Applications by Landlord
If the landlord applies for a refund of the Rental Bond to all the tenants in the same proportions as their contribution to the bond, then the RTA must make the payment.
If the landlord applies for refund of the Rental Bond to be paid to themselves, then the RTA will give notice to all the tenants. The notice gives the tenants the opportunity to dispute the claim before the payment is made.
Although there is no restriction, landlords will commonly claim from the Rental Bond for:
Disputing Rental Bond refunds
Whenever an application is made by a tenant or landlord where the RTA must notify another party, the person being notified will receive a ‘Notice of Claim’ letter.
The person receiving the letter then has 14 days to dispute the claim by lodging a ‘Dispute Resolution Request’ form with the RTA. If this form is not received within the 14 days, RTA will pay the amount as requested.
Transferring money safely
When paying your deposit, bond or rent by cash make sure you get a receipt. With modern phones this can be as simple as an SMS or email confirming the amount, date and what it is for. Keep a copy of this incase you need it later.
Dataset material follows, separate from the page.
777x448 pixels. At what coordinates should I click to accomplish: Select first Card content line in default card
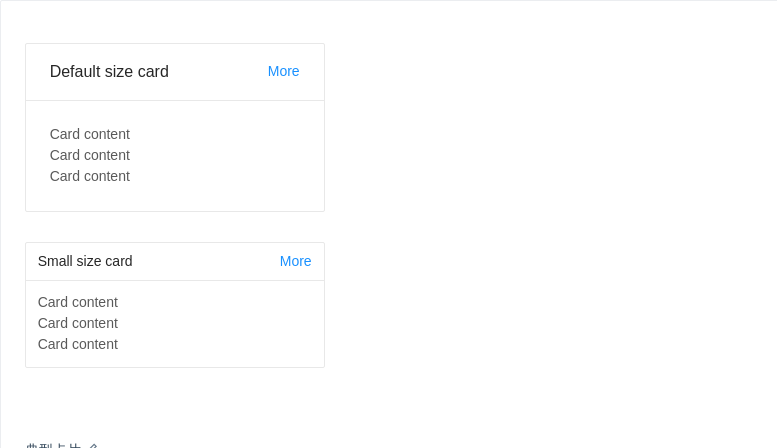click(90, 134)

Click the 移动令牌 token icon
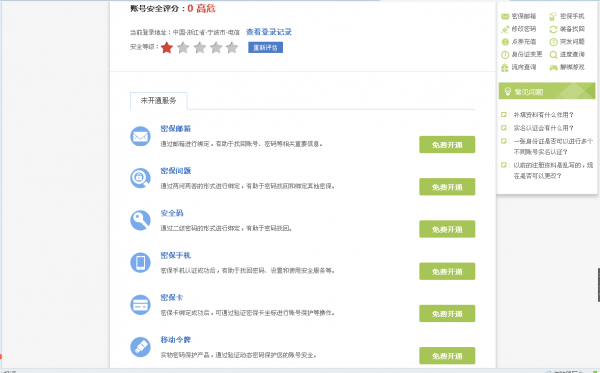(x=140, y=347)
Never ever transfer money to a bank account outside of Australia or use a untraceable money transfer system such as WESTERN UNION. If anyone asks you to do this on any website it is likely to be a scam and you are almost guaranteed to lose your money.
If this ever happens on Flatmates.com.au report the member immediately so we can investigate and take the appropriate action.
These legal guides provide a brief summary and introduction of the laws and regulations affecting share accommodation. They do not cover all cases in all legal jurisdictions and might not apply in your specific share accommodation situation. It is important that you use this information as a guide only and seek independent Legal Advice or consult the Relevant Acts. We do not accept any liability that may arise from the use of this information.